_Supplied records:_
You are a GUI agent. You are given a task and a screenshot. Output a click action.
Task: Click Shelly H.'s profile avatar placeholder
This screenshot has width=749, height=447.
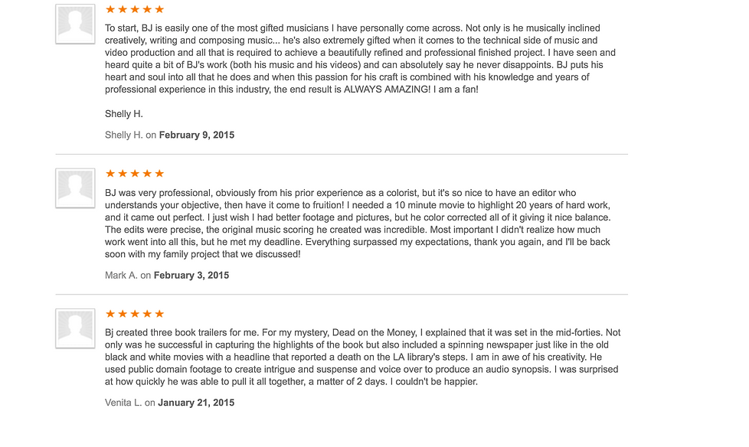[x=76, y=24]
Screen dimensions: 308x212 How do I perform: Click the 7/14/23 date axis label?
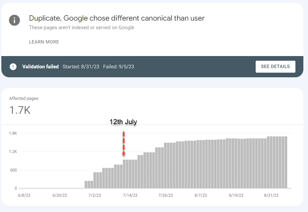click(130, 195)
==
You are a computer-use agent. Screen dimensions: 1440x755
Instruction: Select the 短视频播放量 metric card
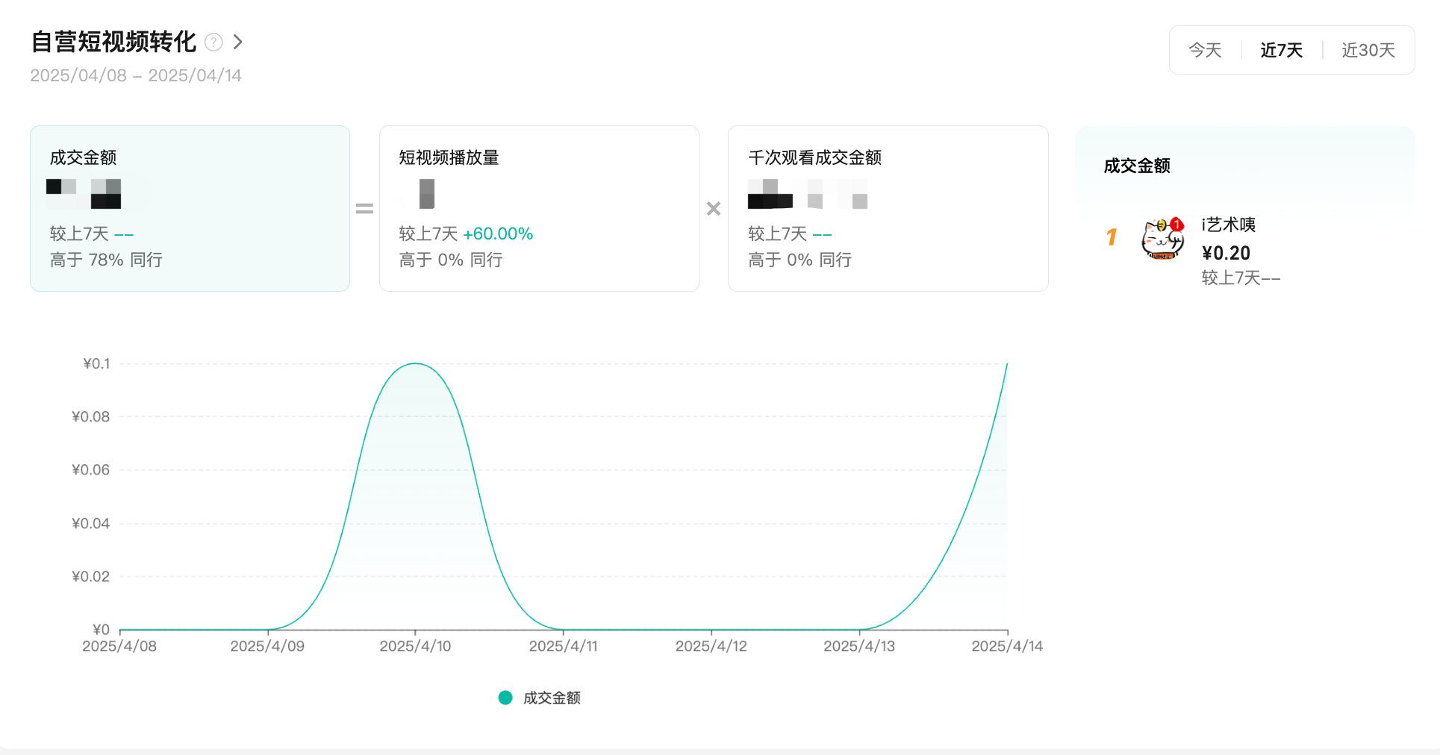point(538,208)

_What to produce:_ Find each line in the data above with the word "agent", then copy it.

_Output below:_
You are a GUI agent. You are given a task and a screenshot. Output a click action.
You are a computer-use agent. Screen dimensions: 1440x755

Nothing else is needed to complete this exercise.